What you need to do: From the passage below on air passenger rights, copy the stretch from "This summer has" through "into their rights." word for word.

START Document excerpt

This summer has seen travelers left stranded at airports all over the world due to flight disruptions. In a survey commissioned by AirHelp, 75 percent of U.S. travelers confirmed that they feel uninformed by airlines about their rights. Reinforcing its efforts to help air passengers, AirHelp has launched "Passenger Rights Awareness Month," lasting throughout August. Through this initiative, AirHelp is creating a platform for travelers to connect with experts and consumer advocates to give travelers' further insights into their rights.
For one, AirHelp is opening up its social media channels to travelers and passenger rights advocates from all corners of the world to spread their knowledge and experiences to empower travelers globally to exercise their rights. Travelers will have the opportunity to connect with these experts to learn what steps to take when their travel plans go wrong.
Every year, almost 13 million passengers leave over $6 billion in the hands of the airlines globally, AirHelp reports. In the U.S., less than 25 percent of travelers who were on a disrupted flight actually filed a claim.

END Document excerpt
START Supplied data

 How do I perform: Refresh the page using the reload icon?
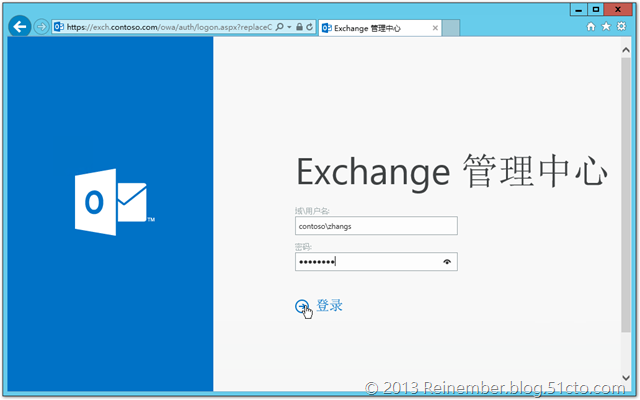tap(309, 27)
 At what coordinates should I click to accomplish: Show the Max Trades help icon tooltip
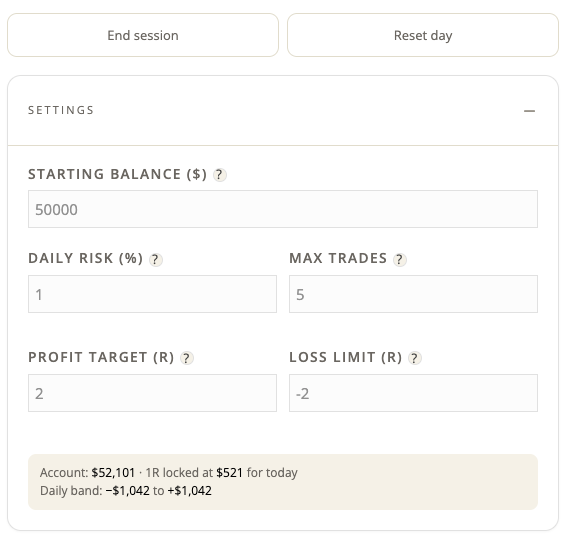(x=400, y=260)
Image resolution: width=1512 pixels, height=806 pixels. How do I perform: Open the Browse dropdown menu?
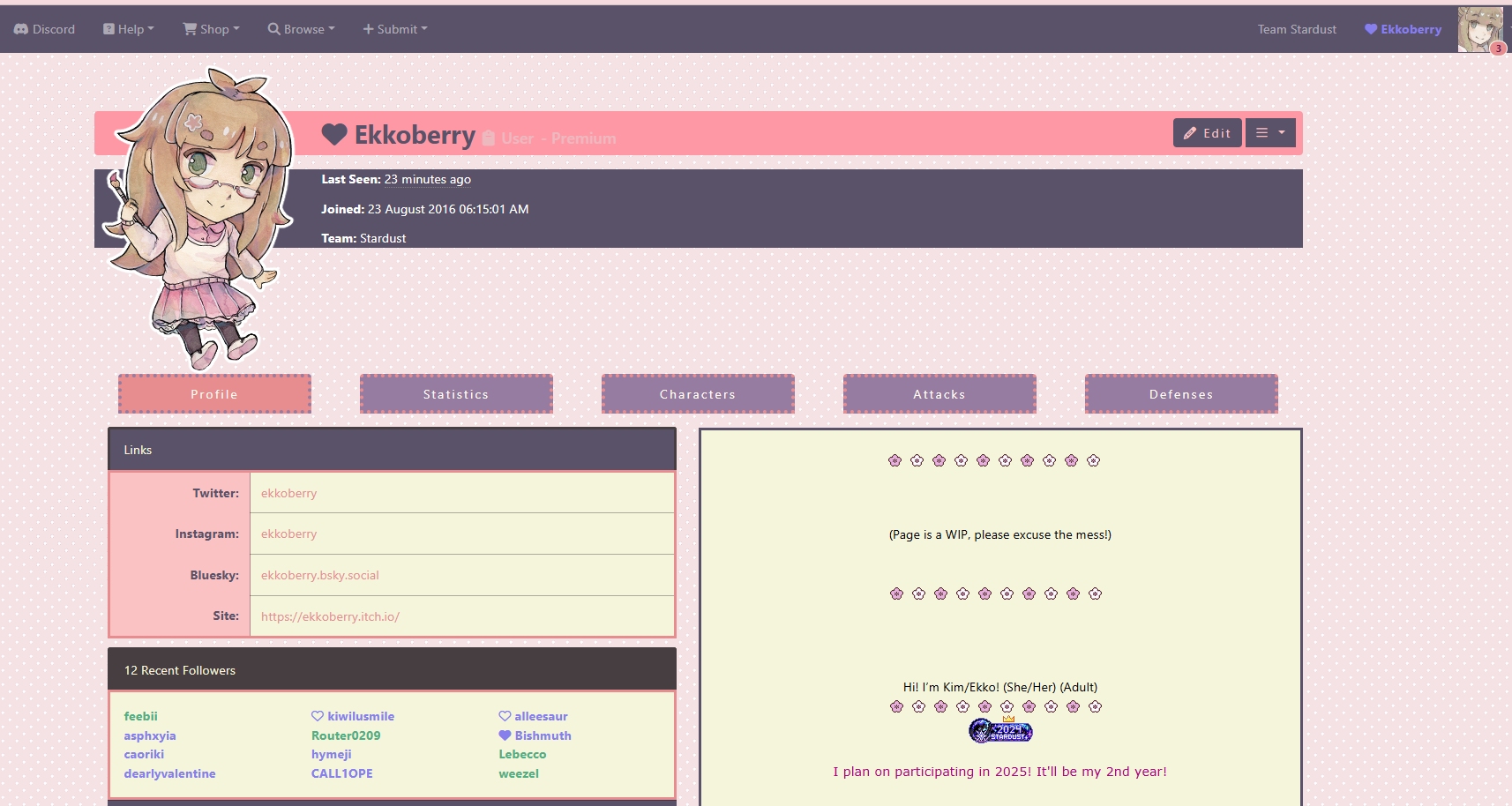coord(302,29)
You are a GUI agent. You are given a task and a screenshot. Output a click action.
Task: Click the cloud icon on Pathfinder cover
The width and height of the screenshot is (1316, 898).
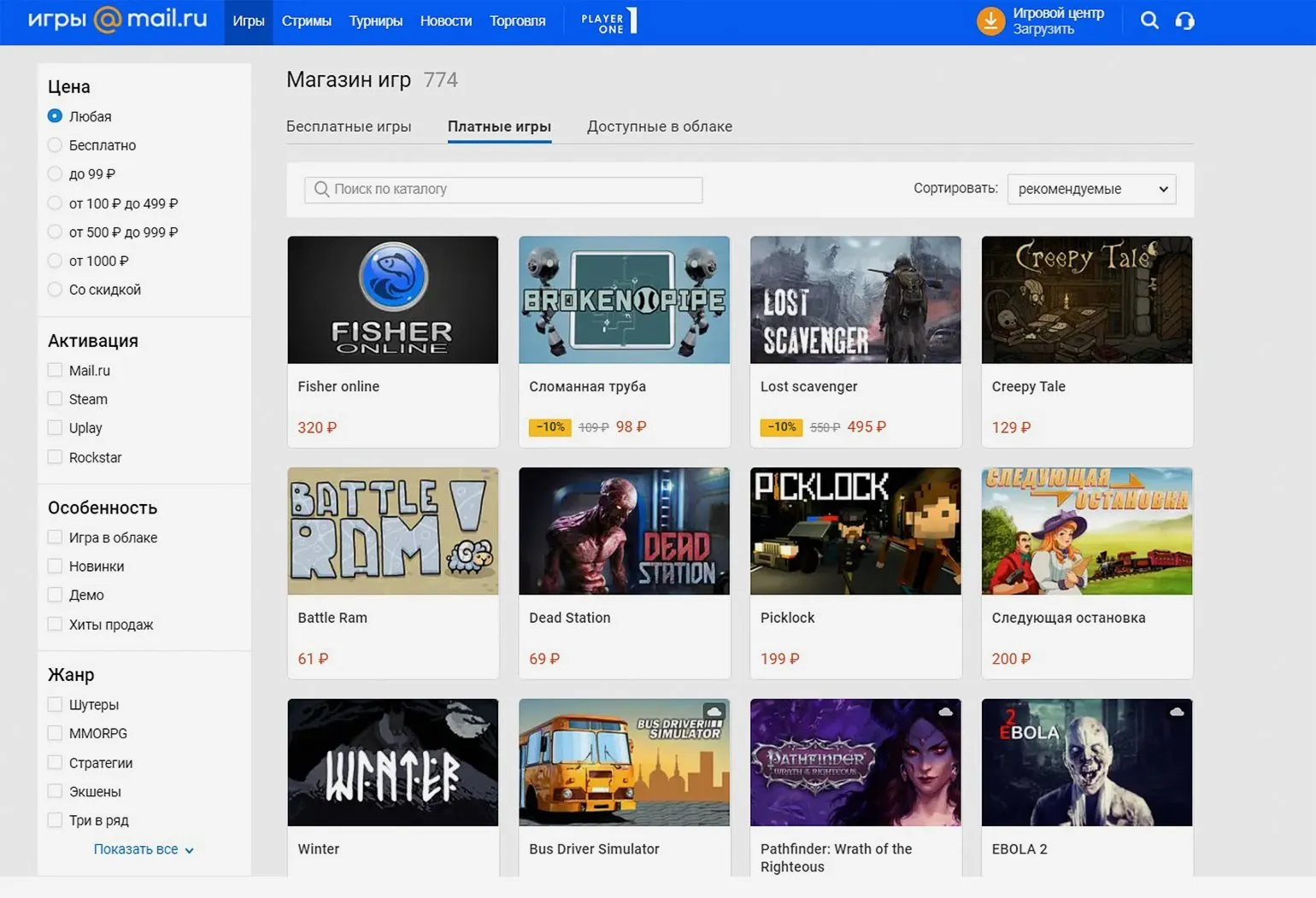(945, 712)
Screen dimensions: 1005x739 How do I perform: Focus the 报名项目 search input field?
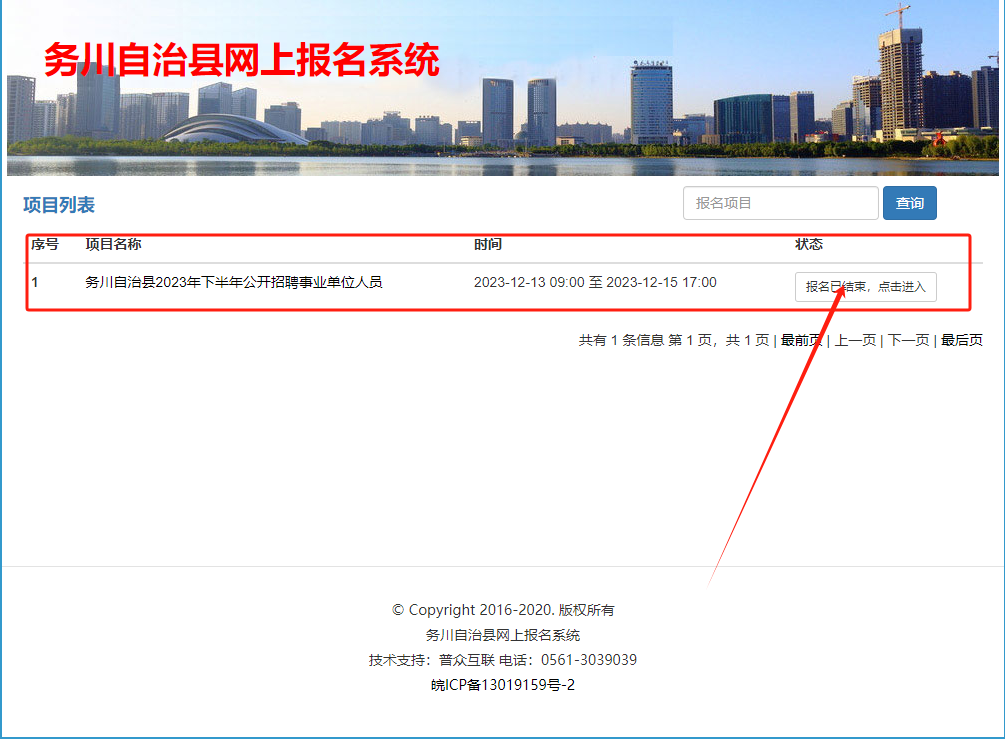pos(780,203)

END Supplied data

Result:
This summer has seen travelers left stranded at airports all over the world due to flight disruptions. In a survey commissioned by AirHelp, 75 percent of U.S. travelers confirmed that they feel uninformed by airlines about their rights. Reinforcing its efforts to help air passengers, AirHelp has launched "Passenger Rights Awareness Month," lasting throughout August. Through this initiative, AirHelp is creating a platform for travelers to connect with experts and consumer advocates to give travelers' further insights into their rights.